● INSTRUCTIONS FOR THE TASK:
Lines below starting with the line with "Where should I click to: Click the Expires" and going on through the line with "This screenshot has width=261, height=194." must be output exactly; the rest of the records must be left out.

EXERCISE MATERIALS START

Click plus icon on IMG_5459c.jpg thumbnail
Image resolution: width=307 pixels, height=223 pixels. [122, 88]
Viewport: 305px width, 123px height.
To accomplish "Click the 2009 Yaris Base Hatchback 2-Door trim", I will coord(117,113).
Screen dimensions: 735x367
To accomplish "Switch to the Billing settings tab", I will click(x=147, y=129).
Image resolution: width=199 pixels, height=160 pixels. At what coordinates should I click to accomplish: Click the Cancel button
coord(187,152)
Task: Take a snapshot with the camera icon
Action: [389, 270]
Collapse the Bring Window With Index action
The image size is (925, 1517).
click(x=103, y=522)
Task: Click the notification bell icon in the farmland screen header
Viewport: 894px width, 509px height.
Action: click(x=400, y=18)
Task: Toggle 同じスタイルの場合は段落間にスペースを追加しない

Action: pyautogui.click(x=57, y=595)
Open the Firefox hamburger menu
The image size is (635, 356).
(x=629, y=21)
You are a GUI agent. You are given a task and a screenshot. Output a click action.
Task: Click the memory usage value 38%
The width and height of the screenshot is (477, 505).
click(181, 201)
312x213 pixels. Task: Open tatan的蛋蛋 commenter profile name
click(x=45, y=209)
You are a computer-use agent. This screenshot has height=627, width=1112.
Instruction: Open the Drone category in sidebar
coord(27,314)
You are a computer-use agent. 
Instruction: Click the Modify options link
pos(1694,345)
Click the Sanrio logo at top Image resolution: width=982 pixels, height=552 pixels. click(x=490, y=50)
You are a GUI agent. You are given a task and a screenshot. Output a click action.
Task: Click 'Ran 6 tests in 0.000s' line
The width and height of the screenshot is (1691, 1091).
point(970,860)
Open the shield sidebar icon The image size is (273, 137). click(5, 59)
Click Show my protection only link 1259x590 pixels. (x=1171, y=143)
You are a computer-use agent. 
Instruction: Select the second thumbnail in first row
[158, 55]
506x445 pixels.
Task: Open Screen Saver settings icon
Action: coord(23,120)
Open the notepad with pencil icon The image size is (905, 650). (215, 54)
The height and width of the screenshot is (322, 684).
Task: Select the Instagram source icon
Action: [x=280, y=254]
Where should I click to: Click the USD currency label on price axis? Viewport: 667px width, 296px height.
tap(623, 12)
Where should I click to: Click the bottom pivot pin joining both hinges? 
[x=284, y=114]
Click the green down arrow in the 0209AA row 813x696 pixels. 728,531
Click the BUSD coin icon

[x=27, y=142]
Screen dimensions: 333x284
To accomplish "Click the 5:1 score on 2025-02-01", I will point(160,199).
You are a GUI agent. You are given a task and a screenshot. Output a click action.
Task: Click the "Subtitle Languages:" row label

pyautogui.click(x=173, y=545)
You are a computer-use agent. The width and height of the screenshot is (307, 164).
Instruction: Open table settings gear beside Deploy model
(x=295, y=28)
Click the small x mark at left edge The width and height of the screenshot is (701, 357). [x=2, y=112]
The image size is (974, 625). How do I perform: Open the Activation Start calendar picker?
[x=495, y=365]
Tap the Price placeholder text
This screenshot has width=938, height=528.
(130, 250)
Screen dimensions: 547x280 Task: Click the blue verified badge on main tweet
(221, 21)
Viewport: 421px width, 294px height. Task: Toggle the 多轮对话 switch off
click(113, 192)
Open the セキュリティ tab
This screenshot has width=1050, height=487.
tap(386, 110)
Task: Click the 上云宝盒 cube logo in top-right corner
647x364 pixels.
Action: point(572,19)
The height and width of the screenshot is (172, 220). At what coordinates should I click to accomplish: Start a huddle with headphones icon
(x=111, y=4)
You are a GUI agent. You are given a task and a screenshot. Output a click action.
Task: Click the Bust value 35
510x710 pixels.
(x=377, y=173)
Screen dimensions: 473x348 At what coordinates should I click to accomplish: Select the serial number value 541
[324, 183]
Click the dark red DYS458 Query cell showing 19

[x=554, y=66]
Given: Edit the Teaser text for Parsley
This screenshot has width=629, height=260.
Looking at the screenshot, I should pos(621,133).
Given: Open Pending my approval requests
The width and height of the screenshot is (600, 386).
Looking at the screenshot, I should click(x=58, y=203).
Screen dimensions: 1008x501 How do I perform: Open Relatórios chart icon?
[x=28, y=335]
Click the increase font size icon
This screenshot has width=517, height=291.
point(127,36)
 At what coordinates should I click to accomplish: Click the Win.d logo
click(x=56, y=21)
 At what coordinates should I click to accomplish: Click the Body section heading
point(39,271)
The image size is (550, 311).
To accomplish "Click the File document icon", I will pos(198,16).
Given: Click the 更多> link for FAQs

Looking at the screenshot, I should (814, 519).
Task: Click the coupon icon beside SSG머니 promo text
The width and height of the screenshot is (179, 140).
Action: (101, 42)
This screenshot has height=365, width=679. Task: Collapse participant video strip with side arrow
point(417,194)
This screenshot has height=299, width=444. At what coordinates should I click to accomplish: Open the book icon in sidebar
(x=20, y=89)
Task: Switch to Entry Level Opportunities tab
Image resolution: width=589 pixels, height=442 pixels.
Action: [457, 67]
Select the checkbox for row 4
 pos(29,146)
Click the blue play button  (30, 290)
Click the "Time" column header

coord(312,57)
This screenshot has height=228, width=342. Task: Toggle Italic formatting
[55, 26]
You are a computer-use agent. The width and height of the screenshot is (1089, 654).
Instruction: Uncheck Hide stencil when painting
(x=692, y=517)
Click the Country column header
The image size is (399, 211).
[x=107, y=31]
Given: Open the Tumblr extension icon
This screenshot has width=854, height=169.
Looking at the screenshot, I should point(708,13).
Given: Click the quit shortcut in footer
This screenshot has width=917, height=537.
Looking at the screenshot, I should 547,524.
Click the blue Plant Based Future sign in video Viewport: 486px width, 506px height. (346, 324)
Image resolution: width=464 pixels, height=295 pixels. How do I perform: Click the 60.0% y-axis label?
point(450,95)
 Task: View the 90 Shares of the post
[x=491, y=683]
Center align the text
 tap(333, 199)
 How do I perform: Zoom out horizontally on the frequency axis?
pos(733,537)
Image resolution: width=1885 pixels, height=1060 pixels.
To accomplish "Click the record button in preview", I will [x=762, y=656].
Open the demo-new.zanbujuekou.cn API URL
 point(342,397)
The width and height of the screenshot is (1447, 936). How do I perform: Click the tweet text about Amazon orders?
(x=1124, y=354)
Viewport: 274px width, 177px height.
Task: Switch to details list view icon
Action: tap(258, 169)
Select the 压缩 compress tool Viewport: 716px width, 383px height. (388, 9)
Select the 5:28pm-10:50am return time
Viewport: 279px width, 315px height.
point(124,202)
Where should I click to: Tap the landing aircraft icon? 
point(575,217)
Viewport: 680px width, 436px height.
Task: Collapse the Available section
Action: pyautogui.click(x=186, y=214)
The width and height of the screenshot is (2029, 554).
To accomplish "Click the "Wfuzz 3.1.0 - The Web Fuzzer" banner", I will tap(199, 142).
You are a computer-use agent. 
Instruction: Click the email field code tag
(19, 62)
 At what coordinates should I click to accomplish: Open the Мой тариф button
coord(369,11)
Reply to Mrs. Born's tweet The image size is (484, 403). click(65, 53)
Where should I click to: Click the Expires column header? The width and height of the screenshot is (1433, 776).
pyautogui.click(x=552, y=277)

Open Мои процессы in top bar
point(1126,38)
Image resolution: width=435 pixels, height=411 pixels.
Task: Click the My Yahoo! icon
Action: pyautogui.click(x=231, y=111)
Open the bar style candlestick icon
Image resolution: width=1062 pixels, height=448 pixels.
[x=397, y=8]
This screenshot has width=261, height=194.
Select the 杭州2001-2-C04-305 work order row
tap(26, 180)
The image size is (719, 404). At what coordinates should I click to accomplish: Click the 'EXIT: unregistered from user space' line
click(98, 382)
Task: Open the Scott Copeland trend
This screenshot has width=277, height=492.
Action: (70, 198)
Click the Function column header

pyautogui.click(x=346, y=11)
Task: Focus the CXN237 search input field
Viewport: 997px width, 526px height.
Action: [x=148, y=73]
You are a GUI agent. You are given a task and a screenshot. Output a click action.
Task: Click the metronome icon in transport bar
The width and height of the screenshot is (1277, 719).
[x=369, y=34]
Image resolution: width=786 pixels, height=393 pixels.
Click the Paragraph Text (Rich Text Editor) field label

EXERCISE MATERIALS END

● SOLUTION:
Where should I click to: Click the Expires column header? The width and height of the screenshot is (1433, 776).
pyautogui.click(x=552, y=277)

Open Мои процессы in top bar
point(1126,38)
Image resolution: width=435 pixels, height=411 pixels.
Task: Click the My Yahoo! icon
Action: pyautogui.click(x=231, y=111)
Open the bar style candlestick icon
Image resolution: width=1062 pixels, height=448 pixels.
[x=397, y=8]
This screenshot has width=261, height=194.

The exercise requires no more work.